• Problem statement
Repeat every line below exactly as it reads.

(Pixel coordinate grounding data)
^^^^^^^^^^^^^^^^
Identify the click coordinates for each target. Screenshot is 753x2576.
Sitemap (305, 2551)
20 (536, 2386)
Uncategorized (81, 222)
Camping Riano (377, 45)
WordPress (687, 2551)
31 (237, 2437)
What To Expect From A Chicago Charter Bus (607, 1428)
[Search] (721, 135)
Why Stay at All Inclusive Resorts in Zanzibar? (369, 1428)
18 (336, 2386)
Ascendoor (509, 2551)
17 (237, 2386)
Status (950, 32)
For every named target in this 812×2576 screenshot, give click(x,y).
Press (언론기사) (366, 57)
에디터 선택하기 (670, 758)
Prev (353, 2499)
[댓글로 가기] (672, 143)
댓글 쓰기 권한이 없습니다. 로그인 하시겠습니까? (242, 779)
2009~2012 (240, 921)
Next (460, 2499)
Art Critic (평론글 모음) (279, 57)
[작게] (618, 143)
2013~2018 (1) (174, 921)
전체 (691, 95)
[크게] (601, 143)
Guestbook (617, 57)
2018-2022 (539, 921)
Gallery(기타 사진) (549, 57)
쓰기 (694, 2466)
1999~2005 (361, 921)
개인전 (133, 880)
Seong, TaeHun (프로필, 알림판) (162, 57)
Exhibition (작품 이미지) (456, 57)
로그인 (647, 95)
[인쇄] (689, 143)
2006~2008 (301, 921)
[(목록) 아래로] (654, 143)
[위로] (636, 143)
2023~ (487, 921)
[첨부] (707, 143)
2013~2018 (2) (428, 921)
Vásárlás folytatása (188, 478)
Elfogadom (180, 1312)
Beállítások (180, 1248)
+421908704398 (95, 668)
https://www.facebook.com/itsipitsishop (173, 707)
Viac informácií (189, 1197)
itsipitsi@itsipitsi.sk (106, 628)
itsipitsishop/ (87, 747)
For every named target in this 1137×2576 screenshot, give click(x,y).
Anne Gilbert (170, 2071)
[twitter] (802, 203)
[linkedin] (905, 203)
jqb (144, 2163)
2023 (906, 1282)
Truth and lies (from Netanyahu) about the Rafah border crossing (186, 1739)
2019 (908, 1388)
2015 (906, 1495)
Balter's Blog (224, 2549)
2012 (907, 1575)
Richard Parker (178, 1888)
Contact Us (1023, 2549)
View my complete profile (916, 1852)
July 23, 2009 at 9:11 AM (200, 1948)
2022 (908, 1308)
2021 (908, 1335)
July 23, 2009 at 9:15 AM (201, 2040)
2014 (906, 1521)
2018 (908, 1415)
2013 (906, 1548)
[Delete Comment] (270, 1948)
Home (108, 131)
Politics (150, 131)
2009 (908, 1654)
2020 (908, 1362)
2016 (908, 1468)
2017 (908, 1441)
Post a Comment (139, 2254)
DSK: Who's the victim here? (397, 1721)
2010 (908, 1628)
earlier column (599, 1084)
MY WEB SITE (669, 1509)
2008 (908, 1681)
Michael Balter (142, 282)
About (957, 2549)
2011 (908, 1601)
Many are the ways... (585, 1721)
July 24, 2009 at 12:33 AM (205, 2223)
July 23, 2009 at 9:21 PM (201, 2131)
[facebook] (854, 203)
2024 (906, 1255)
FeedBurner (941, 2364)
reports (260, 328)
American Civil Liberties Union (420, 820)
^^^^^^^^^^^^^^^^
• Exercise result
Identify the click coordinates for each target. Screenshot is 753x2576.
Sitemap (305, 2551)
20 (536, 2386)
Uncategorized (81, 222)
Camping Riano (377, 45)
WordPress (687, 2551)
31 (237, 2437)
What To Expect From A Chicago Charter Bus (607, 1428)
[Search] (721, 135)
Why Stay at All Inclusive Resorts in Zanzibar? (369, 1428)
18 (336, 2386)
Ascendoor (509, 2551)
17 (237, 2386)
Status (950, 32)
For every named target in this 812×2576 screenshot, give click(x,y).
Press (언론기사) (366, 57)
에디터 선택하기 (670, 758)
Prev (353, 2499)
[댓글로 가기] (672, 143)
댓글 쓰기 권한이 없습니다. 로그인 하시겠습니까? (242, 779)
2009~2012 (240, 921)
Next (460, 2499)
Art Critic (평론글 모음) (279, 57)
[작게] (618, 143)
2013~2018 (1) (174, 921)
전체 (691, 95)
[크게] (601, 143)
Guestbook (617, 57)
2018-2022 (539, 921)
Gallery(기타 사진) (549, 57)
쓰기 (694, 2466)
1999~2005 (361, 921)
개인전 (133, 880)
Seong, TaeHun (프로필, 알림판) (162, 57)
Exhibition (작품 이미지) (456, 57)
로그인 (647, 95)
[인쇄] (689, 143)
2006~2008 (301, 921)
[(목록) 아래로] (654, 143)
[위로] (636, 143)
2023~ (487, 921)
[첨부] (707, 143)
2013~2018 (2) (428, 921)
Vásárlás folytatása (188, 478)
Elfogadom (180, 1312)
Beállítások (180, 1248)
+421908704398 (95, 668)
https://www.facebook.com/itsipitsishop (173, 707)
Viac informácií (189, 1197)
itsipitsi@itsipitsi.sk (106, 628)
itsipitsishop/ (87, 747)
For every named target in this 1137×2576 screenshot, give click(x,y).
Anne Gilbert (170, 2071)
[twitter] (802, 203)
[linkedin] (905, 203)
jqb (144, 2163)
2023 (906, 1282)
Truth and lies (from Netanyahu) about the Rafah border crossing (186, 1739)
2019 (908, 1388)
2015 (906, 1495)
Balter's Blog (224, 2549)
2012 (907, 1575)
Richard Parker (178, 1888)
Contact Us (1023, 2549)
View my complete profile (916, 1852)
July 23, 2009 at 9:11 AM (200, 1948)
2022 (908, 1308)
2021 (908, 1335)
July 23, 2009 at 9:15 AM (201, 2040)
2014 (906, 1521)
2018 (908, 1415)
2013 (906, 1548)
[Delete Comment] (270, 1948)
Home (108, 131)
Politics (150, 131)
2009 (908, 1654)
2020 (908, 1362)
2016 (908, 1468)
2017 (908, 1441)
Post a Comment (139, 2254)
DSK: Who's the victim here? (397, 1721)
2010 (908, 1628)
earlier column (599, 1084)
MY WEB SITE (669, 1509)
2008 (908, 1681)
Michael Balter (142, 282)
About (957, 2549)
2011 (908, 1601)
Many are the ways... (585, 1721)
July 24, 2009 at 12:33 AM (205, 2223)
July 23, 2009 at 9:21 PM (201, 2131)
[facebook] (854, 203)
2024 (906, 1255)
FeedBurner (941, 2364)
reports (260, 328)
American Civil Liberties Union (420, 820)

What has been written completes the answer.